Washington isn't rushing to redraw districts, despite court order
It's been more than two weeks since a federal judge ruled that Washington state must redraw one of its legislative districts in the Yakima Valley. But so far, no one is breaking out their pencils to draw a new map.
What's happening: Legislative leaders haven't agreed to meet in a special overtime session to reconvene the state redistricting commission, the body that originally drew the maps in 2021. And it's not clear they have the votes to do so, despite the court's order.
Catch up quick: In his Aug. 10 decision, U.S. District Court Judge Robert Lasnik ruled that Washington's newly drawn 15th Legislative District — which stretches from Yakima to Pasco — denies Hispanic voters equal opportunity to elect their preferred candidates, violating the U.S. Voting Rights Act.
- Lasnik said the state could either reconvene the redistricting commission, a process that would require a vote of the Legislature, or leave it to the court to decide on a new legislative map.

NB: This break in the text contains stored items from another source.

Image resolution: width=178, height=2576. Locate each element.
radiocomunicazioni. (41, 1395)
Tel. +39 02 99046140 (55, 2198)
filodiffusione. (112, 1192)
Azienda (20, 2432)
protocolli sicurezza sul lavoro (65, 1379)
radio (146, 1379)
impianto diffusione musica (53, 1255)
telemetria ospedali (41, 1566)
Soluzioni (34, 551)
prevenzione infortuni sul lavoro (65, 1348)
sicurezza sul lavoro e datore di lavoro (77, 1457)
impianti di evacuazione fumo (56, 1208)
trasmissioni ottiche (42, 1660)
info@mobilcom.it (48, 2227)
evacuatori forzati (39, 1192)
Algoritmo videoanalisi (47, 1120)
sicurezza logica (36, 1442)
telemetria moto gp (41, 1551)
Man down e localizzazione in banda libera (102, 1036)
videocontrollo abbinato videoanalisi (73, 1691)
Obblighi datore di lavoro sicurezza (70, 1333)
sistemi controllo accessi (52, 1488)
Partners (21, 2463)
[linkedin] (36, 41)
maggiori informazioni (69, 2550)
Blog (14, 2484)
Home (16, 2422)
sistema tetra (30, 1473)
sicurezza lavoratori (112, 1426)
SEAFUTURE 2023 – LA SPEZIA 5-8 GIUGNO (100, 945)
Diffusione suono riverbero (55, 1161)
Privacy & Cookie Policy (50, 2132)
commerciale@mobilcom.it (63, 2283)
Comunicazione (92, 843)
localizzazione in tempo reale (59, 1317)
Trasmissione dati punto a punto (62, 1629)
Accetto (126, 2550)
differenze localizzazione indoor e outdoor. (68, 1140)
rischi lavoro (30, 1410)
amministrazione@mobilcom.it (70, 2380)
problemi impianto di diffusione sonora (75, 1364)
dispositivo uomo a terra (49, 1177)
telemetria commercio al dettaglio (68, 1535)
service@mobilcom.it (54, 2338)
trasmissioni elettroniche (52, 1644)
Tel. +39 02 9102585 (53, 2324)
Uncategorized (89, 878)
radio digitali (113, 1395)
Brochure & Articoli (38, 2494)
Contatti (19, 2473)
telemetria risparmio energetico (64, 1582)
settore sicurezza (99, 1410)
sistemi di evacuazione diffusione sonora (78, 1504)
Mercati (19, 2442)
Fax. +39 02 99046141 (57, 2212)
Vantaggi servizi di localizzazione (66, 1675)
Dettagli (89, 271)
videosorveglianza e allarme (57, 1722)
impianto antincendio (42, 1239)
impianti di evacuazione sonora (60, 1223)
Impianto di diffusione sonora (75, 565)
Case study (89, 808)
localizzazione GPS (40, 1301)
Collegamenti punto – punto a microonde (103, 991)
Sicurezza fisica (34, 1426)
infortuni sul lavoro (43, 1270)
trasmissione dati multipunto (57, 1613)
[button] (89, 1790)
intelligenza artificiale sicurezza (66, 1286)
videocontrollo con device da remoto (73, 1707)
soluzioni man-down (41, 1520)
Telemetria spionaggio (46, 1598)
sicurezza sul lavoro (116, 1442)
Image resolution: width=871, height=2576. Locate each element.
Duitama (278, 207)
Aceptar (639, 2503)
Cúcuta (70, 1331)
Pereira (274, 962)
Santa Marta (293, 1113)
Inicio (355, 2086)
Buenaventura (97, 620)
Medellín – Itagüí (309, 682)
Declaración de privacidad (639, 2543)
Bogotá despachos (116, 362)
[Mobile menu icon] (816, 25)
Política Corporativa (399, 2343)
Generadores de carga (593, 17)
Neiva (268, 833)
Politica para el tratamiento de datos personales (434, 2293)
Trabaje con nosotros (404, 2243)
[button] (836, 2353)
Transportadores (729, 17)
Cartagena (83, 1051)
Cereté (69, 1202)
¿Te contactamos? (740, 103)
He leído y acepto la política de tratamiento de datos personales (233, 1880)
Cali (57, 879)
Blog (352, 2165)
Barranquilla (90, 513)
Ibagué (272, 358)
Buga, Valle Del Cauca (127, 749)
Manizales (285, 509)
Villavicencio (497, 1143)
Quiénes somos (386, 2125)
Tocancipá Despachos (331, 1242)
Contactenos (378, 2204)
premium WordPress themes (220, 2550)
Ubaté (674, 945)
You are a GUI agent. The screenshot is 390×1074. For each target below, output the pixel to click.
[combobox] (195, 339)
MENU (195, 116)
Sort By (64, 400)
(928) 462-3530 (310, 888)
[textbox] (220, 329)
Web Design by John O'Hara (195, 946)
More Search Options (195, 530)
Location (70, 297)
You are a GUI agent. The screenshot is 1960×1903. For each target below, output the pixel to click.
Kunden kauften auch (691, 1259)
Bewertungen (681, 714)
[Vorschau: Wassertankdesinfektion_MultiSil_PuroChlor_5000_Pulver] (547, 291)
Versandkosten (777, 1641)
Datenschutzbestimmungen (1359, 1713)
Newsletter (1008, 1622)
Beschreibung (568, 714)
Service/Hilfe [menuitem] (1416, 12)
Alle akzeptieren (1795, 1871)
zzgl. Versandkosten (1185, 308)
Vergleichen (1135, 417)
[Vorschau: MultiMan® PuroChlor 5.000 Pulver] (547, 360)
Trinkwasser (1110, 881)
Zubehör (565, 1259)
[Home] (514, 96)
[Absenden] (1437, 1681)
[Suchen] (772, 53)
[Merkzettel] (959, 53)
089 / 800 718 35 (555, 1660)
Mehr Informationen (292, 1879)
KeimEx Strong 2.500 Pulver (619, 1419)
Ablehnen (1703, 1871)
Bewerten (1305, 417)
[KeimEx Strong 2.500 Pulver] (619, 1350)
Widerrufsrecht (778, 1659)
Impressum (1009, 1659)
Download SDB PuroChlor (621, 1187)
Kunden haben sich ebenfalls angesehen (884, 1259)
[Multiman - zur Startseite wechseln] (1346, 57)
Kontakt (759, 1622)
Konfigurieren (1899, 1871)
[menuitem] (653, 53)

- The Jan. 8 deadline Lasnik set for a progress report means the Legislature would have to meet in special session to start the process, as the part-time body isn't scheduled to convene before then.
Between the lines: Even if Gov. Jay Inslee did call the Legislature into an emergency session, two-thirds of lawmakers would need to agree to reconvene the redistricting commission to draw new maps.
- That's a high bar to meet and would require agreement from majority Democrats and minority Republicans.
What they're saying: "At this point it remains unclear whether the Legislature would have the 2/3 vote in each chamber necessary to reconvene the Redistricting Commission," Mike Faulk, a spokesperson for Inslee, wrote in an email to Axios.
- For now, legislators are "continuing internal discussions about the most effective path forward," state Senate Majority Leader Andy Billig (D-Spokane) said in a statement to Axios.
What we're watching: Lasnik said the new maps must be finalized by late March, so they can be in place for the 2024 elections.
- If the Legislature doesn't act, the court is expected to take over the process starting in mid to late January.